Welcome back to Cfile’s Digest series where we skip the hors d’oeuvres and get straight to our top 5 innovations in ceramic design. Enjoy less words and more images of our favorite design news as of late.
1. Modular Mold Magic
Presented as a Pop-up Bottle Shop at Coals Drop Yard in London’s King’s Cross, the collection consists of cylindrical ceramic tableware, including cups, pots, jars and bottles. The collection is made using a slip casting technique, where liquid clay is poured into a plaster mold so that when the clay solidifies it retains the mold’s shape.
“The range is based on ongoing research exploring the potential of slip casting as a creative manufacturing technique,” said the workshop. Granby Workshop adapted the process to include a system of eight stackable modular molds to allow for multiple possibilities to be made from combinations of the eight individual parts. The modular mold system was initially developed during a residency in Japan earlier this year, where Granby Workshop spent four weeks experimenting with slip-cast-ware in a traditional wood-fired climbing kiln. Unlike conventional slip casting, where a plain clay body is decorated after molding, the designers chose to incorporate colorful, texturized clay into the making process. The designers used offcuts from their “extremely vibrant” encaustic tile project, which they blended into slip to create colorful liquid clay. Each product is made with different colors and mold combinations, meaning that each piece is unique.
“Different surface effects have been achieved from pouring, spraying and sponging the liquid clay into the mold,” said the designers. The exterior of the ceramics is unglazed so that the imprints left over by the molds can be seen.
Granby Workshop’s new collection is available at the Granby Workshop’s Pop-up Bottle Shop at Coal Drops Yard in Kings Cross, London until 12 May. Assemble made history when it became the first non-artist to win the Turner Prize in 2015. The team are best known for their public installations, which include a brutalist-inspired playground and a temporary cinema constructed beneath a flyover.
Read more in Artistwork
2. New Work in Terracotta from Sebastian Herkner
Sebastian Herkner did an internship with Stella McCartney in London, which helped to hone his feeling for materials, colors, structures and textures. It this series Barro he does not work with color.
He has designed vases, bowls and pots, crafted for Ames by traditional potters in small, family-run manufactories located in the Colombian province of Tolima. The Barro pots are offered in two different designs: with a base or in a three-legged version. Both are available in two sizes.

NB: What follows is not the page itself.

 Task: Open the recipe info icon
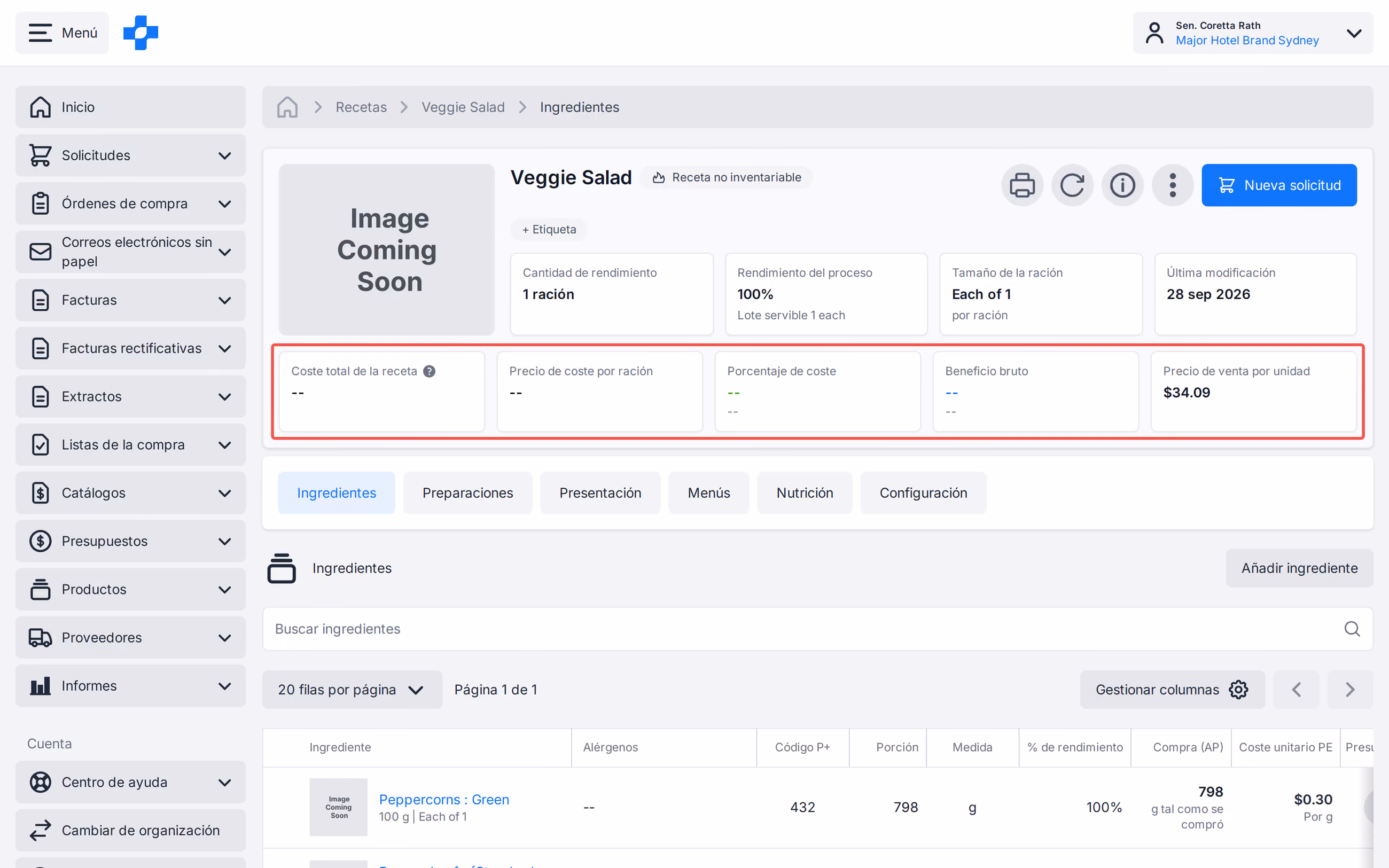[1122, 185]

Herkner won the IF Award, the Iconic Award and the Elle Deco International Design Award (EDIDA) and in 2019 Maison&Objet elected him “Designer of the Year”.
To learn more visit Herkner’s website here
3. When Plants Talk Back
A face appears on your planter, with an image of chattering teeth, warning you the plant is cold.
Luxembourg-based Mu-Design transforms your planter into Tamagotchi-like pets. Making it easier for plant owners to look after their greenery. The ‘lua’ device is loaded with a series of sensors that let it trigger up to 15 different emotions, measuring everything from the soil’s moisture, temperature, to light exposure. Emotions are displayed via a 2.4 inch LCD screen located at the front of the smart planter. It displays a panting face if your plant needs water, a face with chattering teeth if the plant is too cold, and a sweating face if the plant is too hot.
Read more in designboom
4. Material Conscious Design
“Cabinets with doors crafted from clay and seats made from flax covered with a special biopolymer coating are some of the designs produced by the brand. Set up in 2014 by architect and designer Victoriya Yakusha with the aim of putting the large eastern European country’s design industry on the map, Faina incorporates local natural materials into its furniture lines. Clay is also believed to be beneficial for health and wellbeing in Ukraine, and is widely used in the home, for example to make benches and beds, as well as structural elements such as walls. “It’s believed in some Ukrainian villages that this material can actually heal people, filling their hearts with warmth and their bodies with living energy,” Yakusha added.”
Read more in Dezeen
5. The Vessel + the Vascular
Tossing typical vase shapes aside, Edgewood Made has created a trio of unique vases that are inspired by vascular systems, like those in trees, plumbing systems, and the human body’s circulatory system:
“Vase Section comprises three shapes that, just like vascular systems, are made up of different tubes and forms that fit together to become a full system. Those tubes, or vessels, and other components of various sizes and shapes, informed the sculptural silhouettes of the handmade vases, which can be displayed separately or together. While each of the three vases – Section A, Section B, and Section C – have different shapes, they share similar sections that allow them to be arranged together in a row. Additional vases can be added on to create a larger tablescape, if desired. The vases can remain empty or they can be filled with any number of flowers or objects for an entirely new look.”